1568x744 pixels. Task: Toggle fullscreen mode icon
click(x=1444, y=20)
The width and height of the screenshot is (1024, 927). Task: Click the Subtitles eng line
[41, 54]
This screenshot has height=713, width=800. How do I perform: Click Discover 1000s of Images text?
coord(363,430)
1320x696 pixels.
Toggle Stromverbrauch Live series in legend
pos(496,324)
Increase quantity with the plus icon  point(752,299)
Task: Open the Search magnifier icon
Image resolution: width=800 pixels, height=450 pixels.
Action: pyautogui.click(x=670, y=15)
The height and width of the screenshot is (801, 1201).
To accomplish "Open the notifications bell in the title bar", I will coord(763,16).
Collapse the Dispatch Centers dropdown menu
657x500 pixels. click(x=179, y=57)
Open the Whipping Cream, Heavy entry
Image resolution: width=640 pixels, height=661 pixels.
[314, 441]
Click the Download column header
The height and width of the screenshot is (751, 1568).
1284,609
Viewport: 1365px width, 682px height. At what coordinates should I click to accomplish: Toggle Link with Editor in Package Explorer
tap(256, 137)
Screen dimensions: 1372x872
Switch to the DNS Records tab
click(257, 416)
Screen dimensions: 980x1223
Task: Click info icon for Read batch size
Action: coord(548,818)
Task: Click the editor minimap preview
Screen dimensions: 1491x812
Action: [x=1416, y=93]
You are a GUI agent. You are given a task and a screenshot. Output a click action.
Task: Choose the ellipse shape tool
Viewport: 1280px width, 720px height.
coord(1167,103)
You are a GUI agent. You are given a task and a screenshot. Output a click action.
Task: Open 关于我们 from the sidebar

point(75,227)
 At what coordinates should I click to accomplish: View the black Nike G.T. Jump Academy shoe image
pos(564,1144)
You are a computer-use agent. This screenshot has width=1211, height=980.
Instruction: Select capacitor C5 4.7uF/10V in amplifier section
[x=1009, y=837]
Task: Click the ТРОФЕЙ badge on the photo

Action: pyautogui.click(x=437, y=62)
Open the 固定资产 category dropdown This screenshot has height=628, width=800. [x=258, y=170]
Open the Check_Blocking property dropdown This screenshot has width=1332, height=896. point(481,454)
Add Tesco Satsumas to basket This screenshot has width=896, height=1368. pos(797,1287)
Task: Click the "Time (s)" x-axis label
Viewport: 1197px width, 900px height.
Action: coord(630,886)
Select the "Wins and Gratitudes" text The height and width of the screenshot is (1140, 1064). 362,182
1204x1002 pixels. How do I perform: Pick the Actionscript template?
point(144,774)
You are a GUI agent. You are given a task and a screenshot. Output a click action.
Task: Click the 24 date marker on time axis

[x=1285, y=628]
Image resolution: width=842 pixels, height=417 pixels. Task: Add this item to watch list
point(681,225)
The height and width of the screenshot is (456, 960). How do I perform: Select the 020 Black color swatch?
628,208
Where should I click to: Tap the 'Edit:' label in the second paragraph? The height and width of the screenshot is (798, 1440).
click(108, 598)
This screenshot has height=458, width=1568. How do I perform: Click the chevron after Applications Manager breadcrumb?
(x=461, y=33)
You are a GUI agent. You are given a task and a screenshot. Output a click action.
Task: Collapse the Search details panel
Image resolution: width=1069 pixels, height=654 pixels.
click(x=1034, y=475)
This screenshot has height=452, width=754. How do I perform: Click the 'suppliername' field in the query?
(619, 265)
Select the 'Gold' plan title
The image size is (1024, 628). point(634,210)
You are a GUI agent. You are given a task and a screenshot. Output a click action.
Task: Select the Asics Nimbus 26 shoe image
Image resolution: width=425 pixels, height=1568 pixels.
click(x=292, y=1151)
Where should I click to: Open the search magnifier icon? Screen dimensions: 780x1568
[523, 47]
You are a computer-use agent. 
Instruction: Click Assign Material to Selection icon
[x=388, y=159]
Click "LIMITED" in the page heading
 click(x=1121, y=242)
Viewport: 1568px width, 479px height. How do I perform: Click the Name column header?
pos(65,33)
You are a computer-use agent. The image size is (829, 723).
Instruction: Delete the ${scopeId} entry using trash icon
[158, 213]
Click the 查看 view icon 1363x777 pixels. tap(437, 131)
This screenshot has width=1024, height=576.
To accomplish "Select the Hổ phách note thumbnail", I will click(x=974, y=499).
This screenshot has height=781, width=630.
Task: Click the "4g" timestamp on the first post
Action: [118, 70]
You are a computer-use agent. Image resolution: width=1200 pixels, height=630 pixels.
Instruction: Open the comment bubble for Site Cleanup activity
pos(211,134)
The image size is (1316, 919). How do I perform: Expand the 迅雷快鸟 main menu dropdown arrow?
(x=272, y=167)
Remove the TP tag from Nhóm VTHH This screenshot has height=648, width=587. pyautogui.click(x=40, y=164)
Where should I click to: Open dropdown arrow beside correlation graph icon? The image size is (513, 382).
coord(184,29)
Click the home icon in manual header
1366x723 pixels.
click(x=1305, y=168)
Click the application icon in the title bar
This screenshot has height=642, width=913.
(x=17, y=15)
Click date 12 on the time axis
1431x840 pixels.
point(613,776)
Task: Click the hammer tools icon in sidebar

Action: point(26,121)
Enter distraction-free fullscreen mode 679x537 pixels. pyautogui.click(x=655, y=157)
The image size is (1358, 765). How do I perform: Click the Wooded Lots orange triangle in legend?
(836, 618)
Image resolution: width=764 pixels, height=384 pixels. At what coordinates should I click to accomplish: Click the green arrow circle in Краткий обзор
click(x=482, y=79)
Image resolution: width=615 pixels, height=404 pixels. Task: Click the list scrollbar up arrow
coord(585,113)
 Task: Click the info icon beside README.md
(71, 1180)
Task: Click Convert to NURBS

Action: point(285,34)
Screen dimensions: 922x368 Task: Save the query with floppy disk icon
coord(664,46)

****************

Directions: Return the entries above exactly, each one complete.

Answer box:
1568x744 pixels. Task: Toggle fullscreen mode icon
click(x=1444, y=20)
The width and height of the screenshot is (1024, 927). Task: Click the Subtitles eng line
[41, 54]
This screenshot has height=713, width=800. How do I perform: Click Discover 1000s of Images text?
coord(363,430)
1320x696 pixels.
Toggle Stromverbrauch Live series in legend
pos(496,324)
Increase quantity with the plus icon  point(752,299)
Task: Open the Search magnifier icon
Image resolution: width=800 pixels, height=450 pixels.
Action: pyautogui.click(x=670, y=15)
The height and width of the screenshot is (801, 1201).
To accomplish "Open the notifications bell in the title bar", I will coord(763,16).
Collapse the Dispatch Centers dropdown menu
657x500 pixels. click(x=179, y=57)
Open the Whipping Cream, Heavy entry
Image resolution: width=640 pixels, height=661 pixels.
[314, 441]
Click the Download column header
The height and width of the screenshot is (751, 1568).
1284,609
Viewport: 1365px width, 682px height. At what coordinates should I click to accomplish: Toggle Link with Editor in Package Explorer
tap(256, 137)
Screen dimensions: 1372x872
Switch to the DNS Records tab
click(257, 416)
Screen dimensions: 980x1223
Task: Click info icon for Read batch size
Action: coord(548,818)
Task: Click the editor minimap preview
Screen dimensions: 1491x812
Action: [x=1416, y=93]
You are a GUI agent. You are given a task and a screenshot. Output a click action.
Task: Choose the ellipse shape tool
Viewport: 1280px width, 720px height.
coord(1167,103)
You are a GUI agent. You are given a task and a screenshot. Output a click action.
Task: Open 关于我们 from the sidebar

point(75,227)
 At what coordinates should I click to accomplish: View the black Nike G.T. Jump Academy shoe image
pos(564,1144)
You are a computer-use agent. This screenshot has width=1211, height=980.
Instruction: Select capacitor C5 4.7uF/10V in amplifier section
[x=1009, y=837]
Task: Click the ТРОФЕЙ badge on the photo

Action: pyautogui.click(x=437, y=62)
Open the 固定资产 category dropdown This screenshot has height=628, width=800. [x=258, y=170]
Open the Check_Blocking property dropdown This screenshot has width=1332, height=896. point(481,454)
Add Tesco Satsumas to basket This screenshot has width=896, height=1368. pos(797,1287)
Task: Click the "Time (s)" x-axis label
Viewport: 1197px width, 900px height.
Action: coord(630,886)
Select the "Wins and Gratitudes" text The height and width of the screenshot is (1140, 1064). 362,182
1204x1002 pixels. How do I perform: Pick the Actionscript template?
point(144,774)
You are a GUI agent. You are given a task and a screenshot. Output a click action.
Task: Click the 24 date marker on time axis

[x=1285, y=628]
Image resolution: width=842 pixels, height=417 pixels. Task: Add this item to watch list
point(681,225)
The height and width of the screenshot is (456, 960). How do I perform: Select the 020 Black color swatch?
628,208
Where should I click to: Tap the 'Edit:' label in the second paragraph? The height and width of the screenshot is (798, 1440).
click(108, 598)
This screenshot has height=458, width=1568. How do I perform: Click the chevron after Applications Manager breadcrumb?
(x=461, y=33)
You are a GUI agent. You are given a task and a screenshot. Output a click action.
Task: Collapse the Search details panel
Image resolution: width=1069 pixels, height=654 pixels.
click(x=1034, y=475)
This screenshot has height=452, width=754. How do I perform: Click the 'suppliername' field in the query?
(619, 265)
Select the 'Gold' plan title
The image size is (1024, 628). point(634,210)
You are a GUI agent. You are given a task and a screenshot. Output a click action.
Task: Select the Asics Nimbus 26 shoe image
Image resolution: width=425 pixels, height=1568 pixels.
click(x=292, y=1151)
Where should I click to: Open the search magnifier icon? Screen dimensions: 780x1568
[523, 47]
You are a computer-use agent. 
Instruction: Click Assign Material to Selection icon
[x=388, y=159]
Click "LIMITED" in the page heading
 click(x=1121, y=242)
Viewport: 1568px width, 479px height. How do I perform: Click the Name column header?
pos(65,33)
You are a computer-use agent. The image size is (829, 723).
Instruction: Delete the ${scopeId} entry using trash icon
[158, 213]
Click the 查看 view icon 1363x777 pixels. tap(437, 131)
This screenshot has width=1024, height=576.
To accomplish "Select the Hổ phách note thumbnail", I will click(x=974, y=499).
This screenshot has height=781, width=630.
Task: Click the "4g" timestamp on the first post
Action: [118, 70]
You are a computer-use agent. Image resolution: width=1200 pixels, height=630 pixels.
Instruction: Open the comment bubble for Site Cleanup activity
pos(211,134)
The image size is (1316, 919). How do I perform: Expand the 迅雷快鸟 main menu dropdown arrow?
(x=272, y=167)
Remove the TP tag from Nhóm VTHH This screenshot has height=648, width=587. pyautogui.click(x=40, y=164)
Where should I click to: Open dropdown arrow beside correlation graph icon? The image size is (513, 382).
coord(184,29)
Click the home icon in manual header
1366x723 pixels.
click(x=1305, y=168)
Click the application icon in the title bar
This screenshot has height=642, width=913.
(x=17, y=15)
Click date 12 on the time axis
1431x840 pixels.
point(613,776)
Task: Click the hammer tools icon in sidebar

Action: point(26,121)
Enter distraction-free fullscreen mode 679x537 pixels. pyautogui.click(x=655, y=157)
The image size is (1358, 765). How do I perform: Click the Wooded Lots orange triangle in legend?
(836, 618)
Image resolution: width=764 pixels, height=384 pixels. At what coordinates should I click to accomplish: Click the green arrow circle in Краткий обзор
click(x=482, y=79)
Image resolution: width=615 pixels, height=404 pixels. Task: Click the list scrollbar up arrow
coord(585,113)
 Task: Click the info icon beside README.md
(71, 1180)
Task: Click Convert to NURBS

Action: point(285,34)
Screen dimensions: 922x368 Task: Save the query with floppy disk icon
coord(664,46)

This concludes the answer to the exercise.